I dedicate dozens of posts each year on this blog to talking about the need to do things differently.  And results like those from PISA do not change the need or urgency.  They do remind us in British Columbia (and all across Canada) we are improving from a place of strength.  We have an exemplary education system that is not satisfied with the status quo and we want to be sure that as the world continues to change, our curriculum, assessment and programs continue to adapt to ensure our relevance.

I have written about PISA two times before (when both the 2009 and 2012 results were released – and I still hold to these commentaries).  Beyond the high-level numbers the power of PISA is that there is a lot of data that helps tell a more complete story.  I find the most useful information are deeper in the report below the silly “who won” conversation.  From first look, one sees that there is a very small gender gap in science in Canada, for example, and overall the level of equity (the difference between the highest and lowest scores) is better (more equitable) in Canada than elsewhere.  As I said in my comments three years ago, when asked about PISA – “It is what it is”.  It is one part of the education story, but when governments invest billions of dollars into education, it is a powerful tool to help see we are doing some things right.

I am also left thinking about Finland today.  Like many others, I have visited Finland to learn about what they have done to develop such a strong education system.  And just what first attracted me to Finland?  Well, it was their PISA scores.  The same PISA scores that today indicate the world has a lot to learn from Canada and British Columbia. The same PISA scores that remind me that we can learn a lot in British Columbia from colleagues in Alberta, Ontario, Quebec and truly across the country.  The same PISA scores that remind me as Superintendent in West Vancouver, there is a lot we can learn from Surrey, Victoria and Bulkley Valley.

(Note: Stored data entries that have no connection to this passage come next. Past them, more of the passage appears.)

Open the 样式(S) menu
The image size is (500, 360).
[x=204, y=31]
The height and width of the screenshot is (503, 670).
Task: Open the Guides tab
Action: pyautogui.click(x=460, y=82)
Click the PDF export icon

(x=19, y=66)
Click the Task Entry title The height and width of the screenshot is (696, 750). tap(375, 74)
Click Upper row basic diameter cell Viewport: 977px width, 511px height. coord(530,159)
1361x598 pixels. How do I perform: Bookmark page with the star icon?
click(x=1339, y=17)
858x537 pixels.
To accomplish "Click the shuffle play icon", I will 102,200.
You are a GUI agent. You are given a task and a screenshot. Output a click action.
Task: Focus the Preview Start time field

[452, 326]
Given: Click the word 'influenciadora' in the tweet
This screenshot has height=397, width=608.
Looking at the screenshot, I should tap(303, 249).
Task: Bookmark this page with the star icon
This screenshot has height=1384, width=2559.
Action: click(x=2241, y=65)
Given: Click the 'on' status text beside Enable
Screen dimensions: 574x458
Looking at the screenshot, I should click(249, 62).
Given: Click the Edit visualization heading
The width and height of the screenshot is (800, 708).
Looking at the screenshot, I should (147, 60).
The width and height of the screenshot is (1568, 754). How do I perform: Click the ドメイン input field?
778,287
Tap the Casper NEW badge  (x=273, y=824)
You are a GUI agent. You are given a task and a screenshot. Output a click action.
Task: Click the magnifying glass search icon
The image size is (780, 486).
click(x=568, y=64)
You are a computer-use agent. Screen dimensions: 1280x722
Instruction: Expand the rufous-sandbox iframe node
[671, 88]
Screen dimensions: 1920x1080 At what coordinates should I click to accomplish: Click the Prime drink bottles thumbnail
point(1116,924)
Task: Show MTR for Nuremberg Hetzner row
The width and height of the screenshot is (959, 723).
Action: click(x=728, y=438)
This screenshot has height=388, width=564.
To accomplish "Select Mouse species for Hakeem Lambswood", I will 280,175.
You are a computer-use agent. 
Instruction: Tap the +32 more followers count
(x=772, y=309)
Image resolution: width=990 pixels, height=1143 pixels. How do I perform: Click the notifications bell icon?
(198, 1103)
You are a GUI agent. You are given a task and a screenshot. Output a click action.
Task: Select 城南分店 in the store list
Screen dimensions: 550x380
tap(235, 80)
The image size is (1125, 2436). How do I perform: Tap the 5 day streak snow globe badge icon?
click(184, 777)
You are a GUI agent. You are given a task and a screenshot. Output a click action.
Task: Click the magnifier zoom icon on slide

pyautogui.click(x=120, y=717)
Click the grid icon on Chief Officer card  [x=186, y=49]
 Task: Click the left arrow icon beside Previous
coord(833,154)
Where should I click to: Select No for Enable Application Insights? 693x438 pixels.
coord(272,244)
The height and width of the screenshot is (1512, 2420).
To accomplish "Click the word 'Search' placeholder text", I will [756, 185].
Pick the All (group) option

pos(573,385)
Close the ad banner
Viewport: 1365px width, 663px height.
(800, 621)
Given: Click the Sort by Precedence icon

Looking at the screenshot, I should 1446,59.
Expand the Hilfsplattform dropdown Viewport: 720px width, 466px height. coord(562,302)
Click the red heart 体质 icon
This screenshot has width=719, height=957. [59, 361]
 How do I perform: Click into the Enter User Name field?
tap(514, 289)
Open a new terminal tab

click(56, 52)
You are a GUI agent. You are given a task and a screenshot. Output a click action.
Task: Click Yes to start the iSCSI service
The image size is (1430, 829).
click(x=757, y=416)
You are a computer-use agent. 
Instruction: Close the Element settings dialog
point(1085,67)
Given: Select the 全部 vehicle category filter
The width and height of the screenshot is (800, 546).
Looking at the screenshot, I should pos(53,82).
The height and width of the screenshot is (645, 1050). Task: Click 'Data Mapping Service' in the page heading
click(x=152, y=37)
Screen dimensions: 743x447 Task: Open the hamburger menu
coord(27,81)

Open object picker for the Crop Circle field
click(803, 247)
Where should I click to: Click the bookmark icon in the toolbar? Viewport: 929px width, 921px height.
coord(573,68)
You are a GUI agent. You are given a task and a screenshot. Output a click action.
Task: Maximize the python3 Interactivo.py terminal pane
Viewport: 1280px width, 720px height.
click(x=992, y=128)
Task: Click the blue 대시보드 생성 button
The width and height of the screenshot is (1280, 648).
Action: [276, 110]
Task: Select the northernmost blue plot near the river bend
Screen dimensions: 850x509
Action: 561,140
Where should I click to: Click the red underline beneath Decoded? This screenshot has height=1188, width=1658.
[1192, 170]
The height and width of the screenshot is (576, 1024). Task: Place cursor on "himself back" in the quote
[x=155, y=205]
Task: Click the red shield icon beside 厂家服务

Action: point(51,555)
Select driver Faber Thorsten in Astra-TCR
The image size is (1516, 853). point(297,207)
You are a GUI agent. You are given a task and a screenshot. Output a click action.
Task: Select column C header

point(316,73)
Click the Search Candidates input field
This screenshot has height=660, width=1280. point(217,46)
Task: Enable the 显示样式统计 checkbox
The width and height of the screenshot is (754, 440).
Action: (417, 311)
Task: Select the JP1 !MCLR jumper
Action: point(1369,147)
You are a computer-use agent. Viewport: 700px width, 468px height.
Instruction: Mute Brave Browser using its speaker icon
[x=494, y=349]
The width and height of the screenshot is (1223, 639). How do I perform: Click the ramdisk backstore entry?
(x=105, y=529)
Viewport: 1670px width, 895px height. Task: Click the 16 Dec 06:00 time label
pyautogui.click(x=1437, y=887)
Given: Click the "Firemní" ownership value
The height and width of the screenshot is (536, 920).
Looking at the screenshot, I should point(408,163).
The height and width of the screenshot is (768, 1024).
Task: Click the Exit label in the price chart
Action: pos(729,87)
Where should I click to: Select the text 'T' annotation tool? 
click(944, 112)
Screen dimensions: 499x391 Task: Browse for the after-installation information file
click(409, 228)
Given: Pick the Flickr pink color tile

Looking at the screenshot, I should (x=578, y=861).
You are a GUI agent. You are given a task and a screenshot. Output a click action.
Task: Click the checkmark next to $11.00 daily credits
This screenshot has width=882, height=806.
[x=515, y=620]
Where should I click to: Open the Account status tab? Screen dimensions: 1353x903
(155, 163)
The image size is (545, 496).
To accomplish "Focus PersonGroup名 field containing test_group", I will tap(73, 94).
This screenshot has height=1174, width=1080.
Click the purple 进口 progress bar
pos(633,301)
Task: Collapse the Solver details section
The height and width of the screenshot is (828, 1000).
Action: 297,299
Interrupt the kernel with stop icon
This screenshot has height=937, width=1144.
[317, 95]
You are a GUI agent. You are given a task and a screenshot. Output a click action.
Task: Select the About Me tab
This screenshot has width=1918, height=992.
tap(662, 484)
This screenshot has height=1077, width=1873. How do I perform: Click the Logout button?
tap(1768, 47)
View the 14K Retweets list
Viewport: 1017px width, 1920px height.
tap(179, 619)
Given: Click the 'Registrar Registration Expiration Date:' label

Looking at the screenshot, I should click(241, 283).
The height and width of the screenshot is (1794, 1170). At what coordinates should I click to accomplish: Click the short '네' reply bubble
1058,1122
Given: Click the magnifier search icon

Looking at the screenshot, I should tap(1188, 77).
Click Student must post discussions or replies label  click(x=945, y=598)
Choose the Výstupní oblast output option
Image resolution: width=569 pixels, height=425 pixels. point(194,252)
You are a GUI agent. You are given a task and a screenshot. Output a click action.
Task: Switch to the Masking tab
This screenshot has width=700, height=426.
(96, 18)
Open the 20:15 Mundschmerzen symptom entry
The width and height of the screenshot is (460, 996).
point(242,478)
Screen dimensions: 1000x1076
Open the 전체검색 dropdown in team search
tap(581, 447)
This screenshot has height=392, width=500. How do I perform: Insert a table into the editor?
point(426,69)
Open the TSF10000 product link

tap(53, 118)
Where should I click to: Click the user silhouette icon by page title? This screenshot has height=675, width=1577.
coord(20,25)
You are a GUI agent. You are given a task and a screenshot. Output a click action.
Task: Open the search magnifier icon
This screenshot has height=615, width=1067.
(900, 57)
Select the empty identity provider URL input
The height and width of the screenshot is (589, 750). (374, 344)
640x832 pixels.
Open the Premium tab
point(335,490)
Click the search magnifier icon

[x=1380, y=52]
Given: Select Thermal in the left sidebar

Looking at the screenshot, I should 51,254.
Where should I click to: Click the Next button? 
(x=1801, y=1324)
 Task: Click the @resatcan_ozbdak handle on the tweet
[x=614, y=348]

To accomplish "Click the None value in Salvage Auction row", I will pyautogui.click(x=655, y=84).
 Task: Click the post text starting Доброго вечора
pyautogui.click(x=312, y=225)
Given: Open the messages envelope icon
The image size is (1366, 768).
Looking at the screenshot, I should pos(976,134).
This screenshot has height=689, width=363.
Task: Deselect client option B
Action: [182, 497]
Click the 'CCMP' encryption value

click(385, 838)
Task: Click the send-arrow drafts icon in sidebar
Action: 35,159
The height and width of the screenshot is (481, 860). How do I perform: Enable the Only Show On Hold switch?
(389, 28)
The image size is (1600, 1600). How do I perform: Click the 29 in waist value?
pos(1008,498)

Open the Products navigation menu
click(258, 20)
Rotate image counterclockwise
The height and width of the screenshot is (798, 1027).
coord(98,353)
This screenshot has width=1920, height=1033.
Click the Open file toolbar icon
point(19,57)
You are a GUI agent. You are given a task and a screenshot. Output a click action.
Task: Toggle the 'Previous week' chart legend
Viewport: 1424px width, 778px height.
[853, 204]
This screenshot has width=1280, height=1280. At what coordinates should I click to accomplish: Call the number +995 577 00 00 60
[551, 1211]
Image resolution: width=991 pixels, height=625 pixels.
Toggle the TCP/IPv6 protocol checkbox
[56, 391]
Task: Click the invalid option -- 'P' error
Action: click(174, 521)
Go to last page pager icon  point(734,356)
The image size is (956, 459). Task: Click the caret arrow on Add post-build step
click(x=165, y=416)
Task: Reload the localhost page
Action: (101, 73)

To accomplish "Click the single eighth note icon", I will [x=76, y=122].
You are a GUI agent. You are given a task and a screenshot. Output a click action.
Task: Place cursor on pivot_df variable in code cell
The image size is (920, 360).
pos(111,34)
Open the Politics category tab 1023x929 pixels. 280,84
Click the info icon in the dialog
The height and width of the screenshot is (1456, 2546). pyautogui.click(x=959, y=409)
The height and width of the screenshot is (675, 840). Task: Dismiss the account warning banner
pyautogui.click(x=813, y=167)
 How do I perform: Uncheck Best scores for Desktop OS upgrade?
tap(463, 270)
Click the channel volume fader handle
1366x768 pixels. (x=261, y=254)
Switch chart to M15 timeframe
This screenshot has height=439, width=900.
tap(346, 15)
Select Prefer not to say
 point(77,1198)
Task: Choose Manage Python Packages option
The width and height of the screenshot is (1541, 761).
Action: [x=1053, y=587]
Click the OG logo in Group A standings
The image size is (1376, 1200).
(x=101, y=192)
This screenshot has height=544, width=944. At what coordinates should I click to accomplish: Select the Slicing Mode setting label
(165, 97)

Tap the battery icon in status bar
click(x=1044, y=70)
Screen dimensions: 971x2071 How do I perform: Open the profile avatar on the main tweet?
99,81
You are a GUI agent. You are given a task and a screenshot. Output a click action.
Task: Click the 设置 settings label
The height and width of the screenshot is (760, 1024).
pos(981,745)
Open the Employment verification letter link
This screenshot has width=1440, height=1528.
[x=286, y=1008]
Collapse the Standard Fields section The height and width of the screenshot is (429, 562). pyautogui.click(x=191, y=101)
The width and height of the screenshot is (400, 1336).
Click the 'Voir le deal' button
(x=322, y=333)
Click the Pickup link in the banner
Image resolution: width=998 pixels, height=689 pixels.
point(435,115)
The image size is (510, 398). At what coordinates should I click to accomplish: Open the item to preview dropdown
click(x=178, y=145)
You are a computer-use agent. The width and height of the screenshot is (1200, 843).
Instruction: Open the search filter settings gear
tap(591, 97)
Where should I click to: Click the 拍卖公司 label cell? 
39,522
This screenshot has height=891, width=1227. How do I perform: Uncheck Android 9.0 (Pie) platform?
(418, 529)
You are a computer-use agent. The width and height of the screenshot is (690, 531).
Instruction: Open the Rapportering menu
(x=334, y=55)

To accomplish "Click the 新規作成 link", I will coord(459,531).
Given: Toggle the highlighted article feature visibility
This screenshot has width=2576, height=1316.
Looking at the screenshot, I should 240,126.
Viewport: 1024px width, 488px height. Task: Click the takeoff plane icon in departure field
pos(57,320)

Of course we have many areas in British Columbia we can improve – it is forever the nature of education.  We need to continue to work to improve our Aboriginal graduation rates, and support all learners in our classrooms.  There is a danger that a report like this can suggest we tick the education box in our society and stop investing – we need to do the opposite and continue to invest in public education in British Columbia so we grow from this position of strength.  And yes, PISA is just one measure – we know there are so many factors beyond tests like these that we need to track to ensure our students are strong academic performers and capable citizens (and yes, there are many thoughtful critics of PISA).

But let’s leave the other conversations for another day – today is a day to recognize the system we have – and it is damn good!  All of us who have children in BC’s schools, and all of us who work in BC schools should be very proud.

OK, that is more self-congratulating than most of us Canadians are used to – let’s get back to work!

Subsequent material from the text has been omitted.